J'aimerais bien aussi une alternative à feh qui m'affiche les SVG, pour l'instant je n'ai que display d'ImageMagick qui n'est pas confortable du tout, mais je cherche encore.

Mes autres outils du quotidien sont tmux, fdm, mutt, irssi, newsboat, mupdf, mplayer, et pass, mais tous ceux-là n'ont même pas été remis en question. Peut-être devrais-je le faire ?

Commentaires

1. Le vendredi 17 novembre 2023 à 16:50, par _FrnchFrgg_ :

Pour le visualisateur d'images j'ai longtemps utilisé `feh` (probablement conseillé par toi) mais je suis passé à Geeqie qui affiche les SVG même si cet affichage n'est pas une dinguerie. De mémoire c'est surtout pour la gestion des profils d'écran et d'image que j'avais changé à l'époque (j'ai un spectrophotomètre pour calibrer mon écran)

2. Le vendredi 17 novembre 2023 à 16:58, par _FrnchFrgg_ :

Ton paragraphe sur la police m'a fait me repencher là dessus.
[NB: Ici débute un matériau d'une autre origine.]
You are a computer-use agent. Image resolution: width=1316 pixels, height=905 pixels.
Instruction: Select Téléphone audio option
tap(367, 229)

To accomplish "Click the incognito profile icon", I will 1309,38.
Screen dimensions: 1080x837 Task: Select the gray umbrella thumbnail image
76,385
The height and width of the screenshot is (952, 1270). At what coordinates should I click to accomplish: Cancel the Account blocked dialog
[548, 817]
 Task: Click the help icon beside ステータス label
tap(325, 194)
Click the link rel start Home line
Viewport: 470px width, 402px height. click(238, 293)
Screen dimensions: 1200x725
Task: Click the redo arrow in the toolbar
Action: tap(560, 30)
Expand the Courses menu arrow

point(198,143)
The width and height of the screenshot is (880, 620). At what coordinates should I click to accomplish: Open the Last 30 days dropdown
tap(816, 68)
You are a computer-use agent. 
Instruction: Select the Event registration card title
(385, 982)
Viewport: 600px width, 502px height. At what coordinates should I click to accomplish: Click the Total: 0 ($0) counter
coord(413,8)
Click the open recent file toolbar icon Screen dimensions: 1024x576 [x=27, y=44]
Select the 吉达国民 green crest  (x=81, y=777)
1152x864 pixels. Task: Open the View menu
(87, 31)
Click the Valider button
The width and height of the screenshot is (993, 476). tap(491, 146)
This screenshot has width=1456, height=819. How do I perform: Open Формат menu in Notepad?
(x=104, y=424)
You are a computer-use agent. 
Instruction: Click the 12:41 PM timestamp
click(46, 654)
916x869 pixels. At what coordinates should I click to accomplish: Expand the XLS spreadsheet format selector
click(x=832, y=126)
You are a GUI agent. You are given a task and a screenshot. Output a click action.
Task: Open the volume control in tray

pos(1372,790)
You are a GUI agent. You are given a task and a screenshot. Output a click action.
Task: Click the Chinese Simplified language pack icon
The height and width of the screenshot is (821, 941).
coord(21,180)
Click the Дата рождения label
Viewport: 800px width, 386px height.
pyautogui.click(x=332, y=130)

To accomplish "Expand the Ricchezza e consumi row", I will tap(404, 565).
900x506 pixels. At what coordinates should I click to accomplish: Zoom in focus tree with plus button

Mon .Xdefaults contient

URxvt.font:             xft:Liberation Mono:size=7
URxvt.letterSpace:      -1

mais ça fait tellement longtemps que je n'y ai pas touché que c'est probablement arbitraire et inertiel (le mtime est au 5 juin 2018 et probablement pas pour changer cette police).

Je vais essayer d'autres polices du coup

4. Le samedi 25 novembre 2023 à 9:41, par Natacha :

_FrnchFrgg_, ravie de te revoir par ici \o/

Pour les SVG, j'ai essayé pas mal de choses avec beaucoup de déception, le plus prometteur avait l'air d'être imv mais il est manifestement fâché avec mon ~/.xkb/rules/evdev. Finalement j'ai découvert l'option --conversion-timeout de feh, qui le fait utiliser ImageMagick pour la conversion et affiche le résultat avec son interface (qui me plaît beaucoup plus que celle de display).

Geeqie ne me tente pas du tout parce que je trouve son interface trop chargée, comme eog, je préfère la sobriété de feh et mupdf. Je ne serais cependant pas surprise que ces outils minimalistes soient colorimétriquement insatisfaisants.

Si tu fais une étude de marché de polices pour développer ou utiliser en terminal, ça m'intéresse beaucoup d'avoir ton point de vue sur les critères pertinents en termes de confort et d'esthétique. Et depuis ce billet j'ai vu passer Monaspace, dont le concept me semble intéressant mais que je soupçonne (à tort ?) d'être plus gadget que réellement utile, là aussi si tu as quelque chose à en conclure ça m'intéresse bigrement.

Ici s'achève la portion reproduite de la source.